E agora estou feito! O José lembrou-me uma canção que amo, mas nunca toquei... "Never going back again" dos Fleetwood Mack"!

filhote disse...

E já agora, José, não deixe de ouvir o último disco de Lindsey Buckingham, "Under the Skin" (Reprise, 2006). Magistral. Quase totalmente acústico, até contém uma versão sublime de "I Am Waiting" dos Stones...

filhote disse...

Errata: Mac, e não Mack, obviamente.

josé disse...

Num dvd da Eagle entertainment, sobre o making of de Rumours, Lindsay aparece a tocar Never going back, nessa altura ( em que se fez o making of e não o disco).

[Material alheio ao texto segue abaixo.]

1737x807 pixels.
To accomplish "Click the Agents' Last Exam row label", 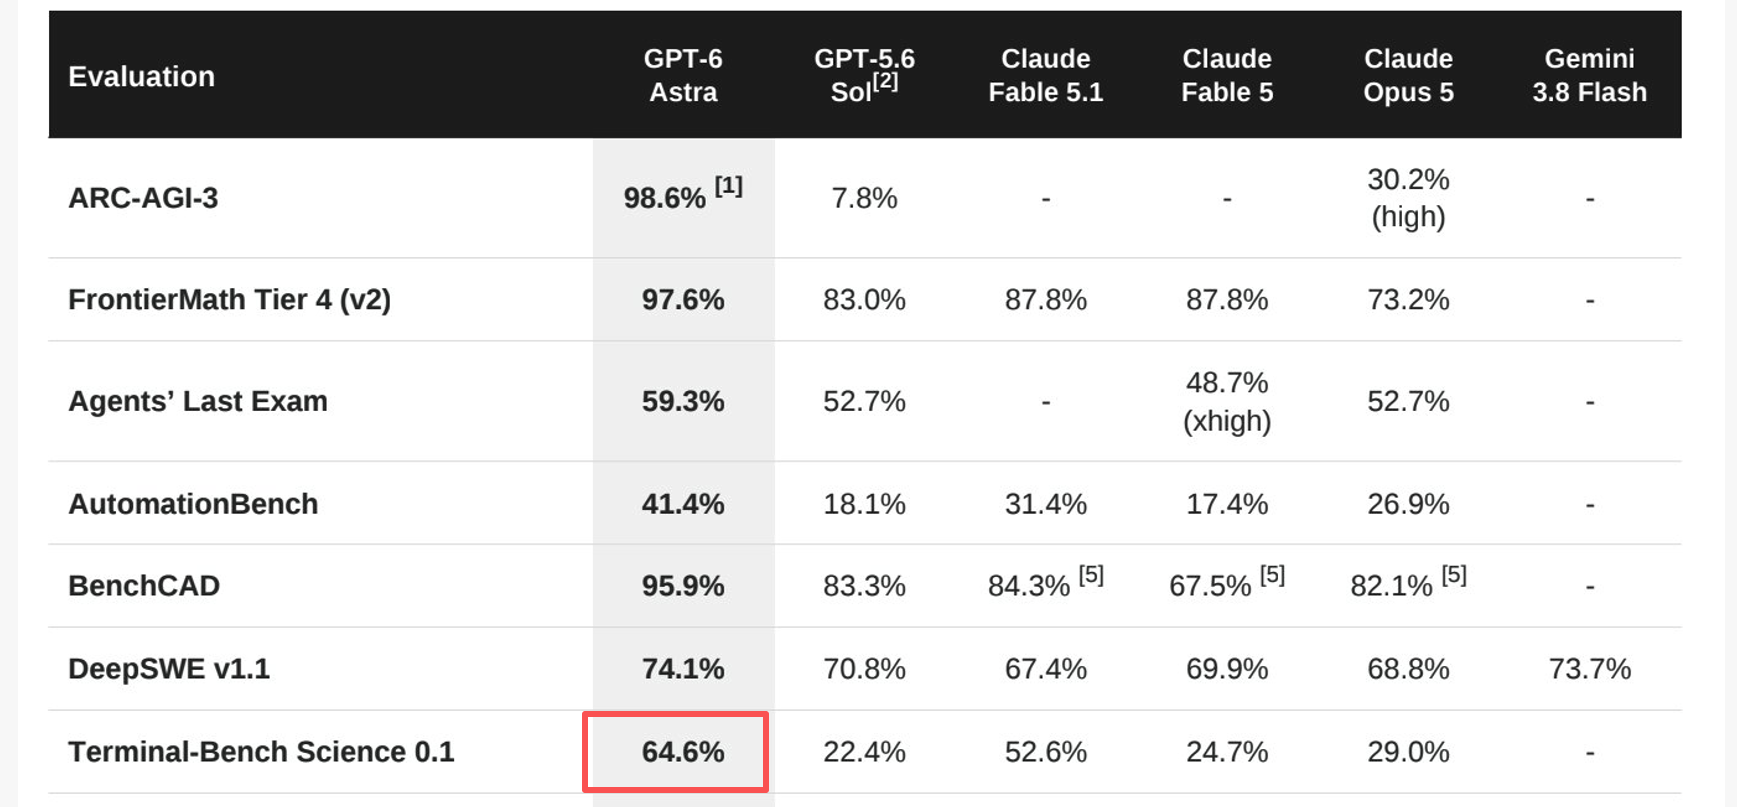I will coord(198,401).
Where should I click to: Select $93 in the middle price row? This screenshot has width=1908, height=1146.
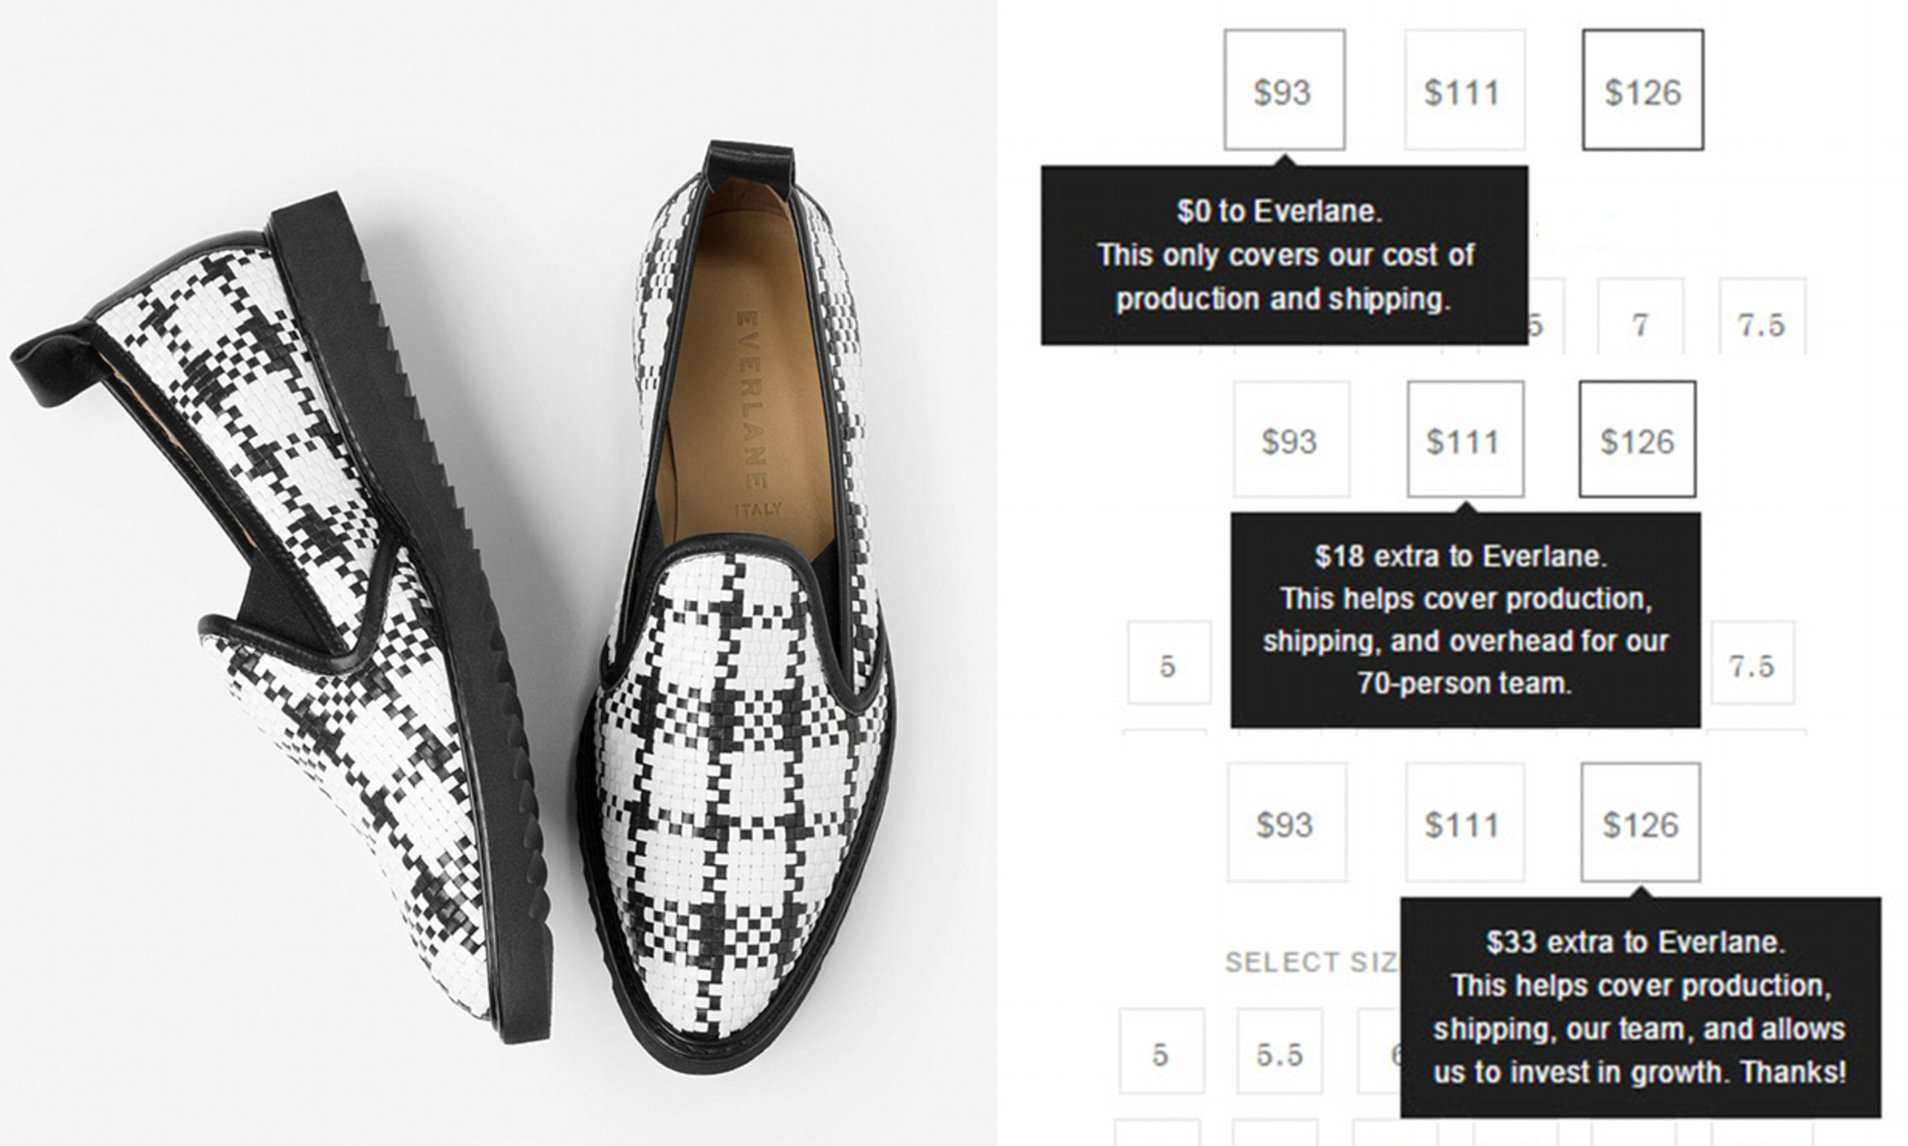coord(1290,440)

A diferençá e abissal, porque Lindsay perdeu entretanto, a amplitude vocal.

Mesmo assim, a variação de acordes em Never going back, a seguir ao primeiro coro, é magistral.

Mas, tocar mesmo a sério, para mim, seria conseguir dedilhar, Black Mountain rag.
Experimentem escrever no You Tube esse nome associado a Arlo Guthrie e vão ter uma surpresa.
Ou escrever no You Tube, simplesmente Jerry Reed e vê-lo a tocar essa e outra como City of New Oeleans daquele Arlo.

Fantástico. Quero tocar assim, quando for grande.

NS disse...

Luis,

Este sim valeu a pena! Entra directamente para minha galeria de melhores concertos!

Depois daquela actuação até tive receio de não gostar de Ben Harper :-) Ainda assim esteve bem, sem deslumbrar. O momento alto foi também um "dueto" com o público a fazer a vez da Vanessa Mata na interpretação de «Good Luck».